## BEGIN DATASET EXTRACT

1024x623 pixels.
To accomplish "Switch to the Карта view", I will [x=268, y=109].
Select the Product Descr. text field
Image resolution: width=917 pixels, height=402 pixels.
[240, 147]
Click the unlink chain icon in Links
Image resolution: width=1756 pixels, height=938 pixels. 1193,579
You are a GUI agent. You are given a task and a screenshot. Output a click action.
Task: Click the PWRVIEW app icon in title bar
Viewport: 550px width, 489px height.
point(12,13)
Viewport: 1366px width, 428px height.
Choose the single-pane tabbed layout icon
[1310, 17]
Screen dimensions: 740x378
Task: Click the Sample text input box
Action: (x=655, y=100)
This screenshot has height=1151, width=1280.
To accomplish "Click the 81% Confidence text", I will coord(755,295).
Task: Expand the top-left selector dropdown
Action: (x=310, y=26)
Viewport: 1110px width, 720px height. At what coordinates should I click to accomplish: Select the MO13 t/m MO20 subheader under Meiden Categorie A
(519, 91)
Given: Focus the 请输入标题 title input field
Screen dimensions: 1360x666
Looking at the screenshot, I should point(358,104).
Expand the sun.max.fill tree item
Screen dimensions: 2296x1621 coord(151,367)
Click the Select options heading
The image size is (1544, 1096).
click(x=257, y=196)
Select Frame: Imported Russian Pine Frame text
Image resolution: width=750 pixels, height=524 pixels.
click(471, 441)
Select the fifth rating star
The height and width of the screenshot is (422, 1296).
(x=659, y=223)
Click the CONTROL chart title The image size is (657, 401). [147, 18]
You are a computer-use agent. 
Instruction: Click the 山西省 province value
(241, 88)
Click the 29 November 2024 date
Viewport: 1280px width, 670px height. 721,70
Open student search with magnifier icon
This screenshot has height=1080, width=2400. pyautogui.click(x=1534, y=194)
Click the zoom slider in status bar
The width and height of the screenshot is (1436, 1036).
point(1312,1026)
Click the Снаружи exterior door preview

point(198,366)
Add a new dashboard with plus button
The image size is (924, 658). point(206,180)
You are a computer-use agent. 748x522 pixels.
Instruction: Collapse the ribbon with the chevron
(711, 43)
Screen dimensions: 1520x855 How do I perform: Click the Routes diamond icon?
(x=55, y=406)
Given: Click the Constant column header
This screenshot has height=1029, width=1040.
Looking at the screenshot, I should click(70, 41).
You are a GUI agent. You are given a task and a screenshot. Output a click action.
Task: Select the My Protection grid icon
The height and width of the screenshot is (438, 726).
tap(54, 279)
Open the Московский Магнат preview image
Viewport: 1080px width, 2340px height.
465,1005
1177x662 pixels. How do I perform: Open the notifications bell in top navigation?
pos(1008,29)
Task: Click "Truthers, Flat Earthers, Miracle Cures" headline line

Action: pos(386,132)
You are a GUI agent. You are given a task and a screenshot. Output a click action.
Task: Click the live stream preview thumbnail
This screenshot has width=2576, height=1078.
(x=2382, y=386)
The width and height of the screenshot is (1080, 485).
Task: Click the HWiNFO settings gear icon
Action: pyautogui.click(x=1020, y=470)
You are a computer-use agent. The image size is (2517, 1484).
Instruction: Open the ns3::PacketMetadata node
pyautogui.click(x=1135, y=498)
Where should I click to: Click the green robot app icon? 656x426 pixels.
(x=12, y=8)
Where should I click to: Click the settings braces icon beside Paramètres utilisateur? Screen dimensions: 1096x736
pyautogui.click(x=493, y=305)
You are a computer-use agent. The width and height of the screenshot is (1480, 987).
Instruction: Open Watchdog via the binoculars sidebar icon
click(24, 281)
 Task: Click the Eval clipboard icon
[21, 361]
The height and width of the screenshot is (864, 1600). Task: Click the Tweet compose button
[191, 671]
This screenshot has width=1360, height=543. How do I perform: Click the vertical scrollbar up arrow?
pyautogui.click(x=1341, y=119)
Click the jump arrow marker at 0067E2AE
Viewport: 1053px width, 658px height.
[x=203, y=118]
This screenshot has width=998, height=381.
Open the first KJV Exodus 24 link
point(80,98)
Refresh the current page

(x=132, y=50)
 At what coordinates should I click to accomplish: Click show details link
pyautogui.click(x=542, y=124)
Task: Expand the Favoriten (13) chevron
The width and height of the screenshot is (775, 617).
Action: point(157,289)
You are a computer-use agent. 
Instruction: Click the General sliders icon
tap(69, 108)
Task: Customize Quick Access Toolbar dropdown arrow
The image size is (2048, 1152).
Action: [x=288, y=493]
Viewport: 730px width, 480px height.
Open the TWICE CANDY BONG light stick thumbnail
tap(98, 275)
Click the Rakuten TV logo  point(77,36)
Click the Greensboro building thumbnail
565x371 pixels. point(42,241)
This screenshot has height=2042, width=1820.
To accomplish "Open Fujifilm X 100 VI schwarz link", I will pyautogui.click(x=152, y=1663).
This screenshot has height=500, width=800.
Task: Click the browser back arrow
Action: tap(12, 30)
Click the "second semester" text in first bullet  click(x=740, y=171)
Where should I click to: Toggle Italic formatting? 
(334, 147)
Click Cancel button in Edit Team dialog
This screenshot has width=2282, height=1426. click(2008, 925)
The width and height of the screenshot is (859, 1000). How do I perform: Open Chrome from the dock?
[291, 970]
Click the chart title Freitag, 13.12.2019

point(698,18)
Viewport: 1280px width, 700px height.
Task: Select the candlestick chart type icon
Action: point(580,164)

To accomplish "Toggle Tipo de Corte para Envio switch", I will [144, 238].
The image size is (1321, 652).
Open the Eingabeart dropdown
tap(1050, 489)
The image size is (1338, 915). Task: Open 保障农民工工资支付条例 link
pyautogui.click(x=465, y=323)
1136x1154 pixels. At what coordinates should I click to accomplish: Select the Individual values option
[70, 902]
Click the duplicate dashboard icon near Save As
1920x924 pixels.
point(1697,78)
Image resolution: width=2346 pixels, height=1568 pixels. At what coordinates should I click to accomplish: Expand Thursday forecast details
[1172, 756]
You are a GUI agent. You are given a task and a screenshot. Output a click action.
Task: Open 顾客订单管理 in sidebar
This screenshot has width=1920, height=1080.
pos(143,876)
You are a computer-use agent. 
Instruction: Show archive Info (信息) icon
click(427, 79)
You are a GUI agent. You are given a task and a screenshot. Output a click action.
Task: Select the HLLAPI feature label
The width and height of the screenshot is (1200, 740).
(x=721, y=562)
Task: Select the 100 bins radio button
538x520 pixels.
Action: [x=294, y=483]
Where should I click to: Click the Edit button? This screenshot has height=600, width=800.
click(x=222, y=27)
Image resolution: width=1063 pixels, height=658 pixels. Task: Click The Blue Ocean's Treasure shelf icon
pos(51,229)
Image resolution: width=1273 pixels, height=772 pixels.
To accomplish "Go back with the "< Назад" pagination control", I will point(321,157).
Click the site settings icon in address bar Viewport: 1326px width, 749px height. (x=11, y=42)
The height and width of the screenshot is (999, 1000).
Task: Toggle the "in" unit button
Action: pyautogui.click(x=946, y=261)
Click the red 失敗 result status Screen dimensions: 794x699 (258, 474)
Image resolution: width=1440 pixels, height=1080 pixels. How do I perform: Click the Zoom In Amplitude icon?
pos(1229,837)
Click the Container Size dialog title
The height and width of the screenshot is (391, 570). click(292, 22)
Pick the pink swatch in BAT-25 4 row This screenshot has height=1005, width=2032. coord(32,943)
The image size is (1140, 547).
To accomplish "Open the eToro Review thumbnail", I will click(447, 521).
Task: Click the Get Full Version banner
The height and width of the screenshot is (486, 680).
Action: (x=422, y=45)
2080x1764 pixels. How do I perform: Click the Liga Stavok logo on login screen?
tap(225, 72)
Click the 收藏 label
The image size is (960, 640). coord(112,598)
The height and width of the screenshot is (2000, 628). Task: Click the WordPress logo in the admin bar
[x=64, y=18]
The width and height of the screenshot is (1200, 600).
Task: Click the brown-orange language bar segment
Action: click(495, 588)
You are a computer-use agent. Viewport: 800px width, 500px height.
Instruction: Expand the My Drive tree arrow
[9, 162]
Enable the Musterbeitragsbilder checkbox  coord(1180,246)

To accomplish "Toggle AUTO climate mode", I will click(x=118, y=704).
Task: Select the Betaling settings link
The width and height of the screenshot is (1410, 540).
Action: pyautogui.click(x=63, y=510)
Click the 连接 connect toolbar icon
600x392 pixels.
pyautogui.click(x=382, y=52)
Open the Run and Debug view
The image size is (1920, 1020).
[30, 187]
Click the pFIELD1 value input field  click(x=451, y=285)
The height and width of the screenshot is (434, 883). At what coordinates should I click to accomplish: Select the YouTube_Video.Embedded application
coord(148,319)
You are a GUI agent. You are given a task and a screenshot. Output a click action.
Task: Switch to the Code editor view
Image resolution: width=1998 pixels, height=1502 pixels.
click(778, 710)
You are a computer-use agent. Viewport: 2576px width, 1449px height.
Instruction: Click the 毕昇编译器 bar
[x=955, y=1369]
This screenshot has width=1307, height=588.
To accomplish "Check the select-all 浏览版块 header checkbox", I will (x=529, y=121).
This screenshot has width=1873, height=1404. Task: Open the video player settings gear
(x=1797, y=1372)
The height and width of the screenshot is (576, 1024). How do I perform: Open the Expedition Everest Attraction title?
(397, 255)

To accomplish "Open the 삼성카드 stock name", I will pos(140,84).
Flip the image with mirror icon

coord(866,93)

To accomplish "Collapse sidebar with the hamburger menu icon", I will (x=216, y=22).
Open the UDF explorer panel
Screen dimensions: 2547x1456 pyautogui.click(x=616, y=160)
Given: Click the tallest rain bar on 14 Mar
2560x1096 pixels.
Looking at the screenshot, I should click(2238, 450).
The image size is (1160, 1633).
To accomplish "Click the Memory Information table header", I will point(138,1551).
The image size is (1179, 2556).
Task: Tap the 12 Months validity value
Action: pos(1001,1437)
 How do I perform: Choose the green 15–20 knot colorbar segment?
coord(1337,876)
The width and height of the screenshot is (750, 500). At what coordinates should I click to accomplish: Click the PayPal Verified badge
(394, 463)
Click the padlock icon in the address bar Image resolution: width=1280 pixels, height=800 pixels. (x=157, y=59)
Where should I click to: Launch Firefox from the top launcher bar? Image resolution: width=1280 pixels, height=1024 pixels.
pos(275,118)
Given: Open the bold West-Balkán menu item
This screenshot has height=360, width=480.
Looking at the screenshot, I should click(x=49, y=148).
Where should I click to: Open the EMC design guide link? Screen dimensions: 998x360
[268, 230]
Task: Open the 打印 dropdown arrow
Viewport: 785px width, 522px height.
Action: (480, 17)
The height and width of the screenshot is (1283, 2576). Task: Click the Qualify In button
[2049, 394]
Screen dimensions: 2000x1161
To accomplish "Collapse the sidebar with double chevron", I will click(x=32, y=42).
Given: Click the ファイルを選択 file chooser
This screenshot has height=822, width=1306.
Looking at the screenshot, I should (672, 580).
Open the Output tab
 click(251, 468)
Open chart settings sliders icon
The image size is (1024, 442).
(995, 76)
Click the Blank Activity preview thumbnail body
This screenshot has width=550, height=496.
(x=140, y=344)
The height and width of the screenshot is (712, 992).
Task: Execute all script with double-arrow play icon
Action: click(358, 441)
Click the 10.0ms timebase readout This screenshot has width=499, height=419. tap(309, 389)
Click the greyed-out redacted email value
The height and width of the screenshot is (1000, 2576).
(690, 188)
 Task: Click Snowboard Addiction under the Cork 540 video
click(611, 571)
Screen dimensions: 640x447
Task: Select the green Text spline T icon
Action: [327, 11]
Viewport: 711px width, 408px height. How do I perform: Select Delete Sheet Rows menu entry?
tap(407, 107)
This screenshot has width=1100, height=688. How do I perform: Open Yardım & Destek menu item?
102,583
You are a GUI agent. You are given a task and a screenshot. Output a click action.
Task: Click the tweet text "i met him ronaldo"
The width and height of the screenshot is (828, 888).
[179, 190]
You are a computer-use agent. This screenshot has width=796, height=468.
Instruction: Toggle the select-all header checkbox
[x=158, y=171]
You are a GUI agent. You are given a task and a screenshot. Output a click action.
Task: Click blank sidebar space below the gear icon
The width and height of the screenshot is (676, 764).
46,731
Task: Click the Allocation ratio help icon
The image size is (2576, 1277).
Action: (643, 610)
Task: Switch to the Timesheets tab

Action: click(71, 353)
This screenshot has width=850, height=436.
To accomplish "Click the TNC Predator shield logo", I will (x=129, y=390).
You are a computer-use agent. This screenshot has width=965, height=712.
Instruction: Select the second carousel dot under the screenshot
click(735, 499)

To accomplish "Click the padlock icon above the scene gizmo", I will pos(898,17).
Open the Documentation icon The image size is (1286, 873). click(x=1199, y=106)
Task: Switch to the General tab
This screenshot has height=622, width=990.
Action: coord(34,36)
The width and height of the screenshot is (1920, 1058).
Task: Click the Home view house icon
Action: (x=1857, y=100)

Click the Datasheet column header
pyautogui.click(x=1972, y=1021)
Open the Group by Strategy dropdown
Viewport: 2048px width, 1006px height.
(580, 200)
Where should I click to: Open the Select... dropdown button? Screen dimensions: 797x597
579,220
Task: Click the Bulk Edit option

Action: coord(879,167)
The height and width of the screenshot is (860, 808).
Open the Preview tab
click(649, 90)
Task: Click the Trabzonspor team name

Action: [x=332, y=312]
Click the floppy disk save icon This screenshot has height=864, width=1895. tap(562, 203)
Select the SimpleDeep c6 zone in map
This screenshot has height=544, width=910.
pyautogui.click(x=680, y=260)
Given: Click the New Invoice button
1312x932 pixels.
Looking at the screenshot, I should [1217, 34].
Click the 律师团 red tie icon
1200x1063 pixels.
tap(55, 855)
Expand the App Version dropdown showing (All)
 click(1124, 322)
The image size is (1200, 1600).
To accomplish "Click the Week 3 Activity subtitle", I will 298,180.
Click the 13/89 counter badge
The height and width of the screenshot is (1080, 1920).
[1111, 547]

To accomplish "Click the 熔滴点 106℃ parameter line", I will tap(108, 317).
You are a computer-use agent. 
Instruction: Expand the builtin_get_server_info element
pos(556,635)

## END DATASET EXTRACT

• **TASK**
Reproduce the data above verbatim, from its first line through the line containing "click(471, 441)", including both of those lines.

• **FULL OUTPUT**
1024x623 pixels.
To accomplish "Switch to the Карта view", I will [x=268, y=109].
Select the Product Descr. text field
Image resolution: width=917 pixels, height=402 pixels.
[240, 147]
Click the unlink chain icon in Links
Image resolution: width=1756 pixels, height=938 pixels. 1193,579
You are a GUI agent. You are given a task and a screenshot. Output a click action.
Task: Click the PWRVIEW app icon in title bar
Viewport: 550px width, 489px height.
point(12,13)
Viewport: 1366px width, 428px height.
Choose the single-pane tabbed layout icon
[1310, 17]
Screen dimensions: 740x378
Task: Click the Sample text input box
Action: (x=655, y=100)
This screenshot has height=1151, width=1280.
To accomplish "Click the 81% Confidence text", I will coord(755,295).
Task: Expand the top-left selector dropdown
Action: (x=310, y=26)
Viewport: 1110px width, 720px height. At what coordinates should I click to accomplish: Select the MO13 t/m MO20 subheader under Meiden Categorie A
(519, 91)
Given: Focus the 请输入标题 title input field
Screen dimensions: 1360x666
Looking at the screenshot, I should point(358,104).
Expand the sun.max.fill tree item
Screen dimensions: 2296x1621 coord(151,367)
Click the Select options heading
The image size is (1544, 1096).
click(x=257, y=196)
Select Frame: Imported Russian Pine Frame text
Image resolution: width=750 pixels, height=524 pixels.
click(471, 441)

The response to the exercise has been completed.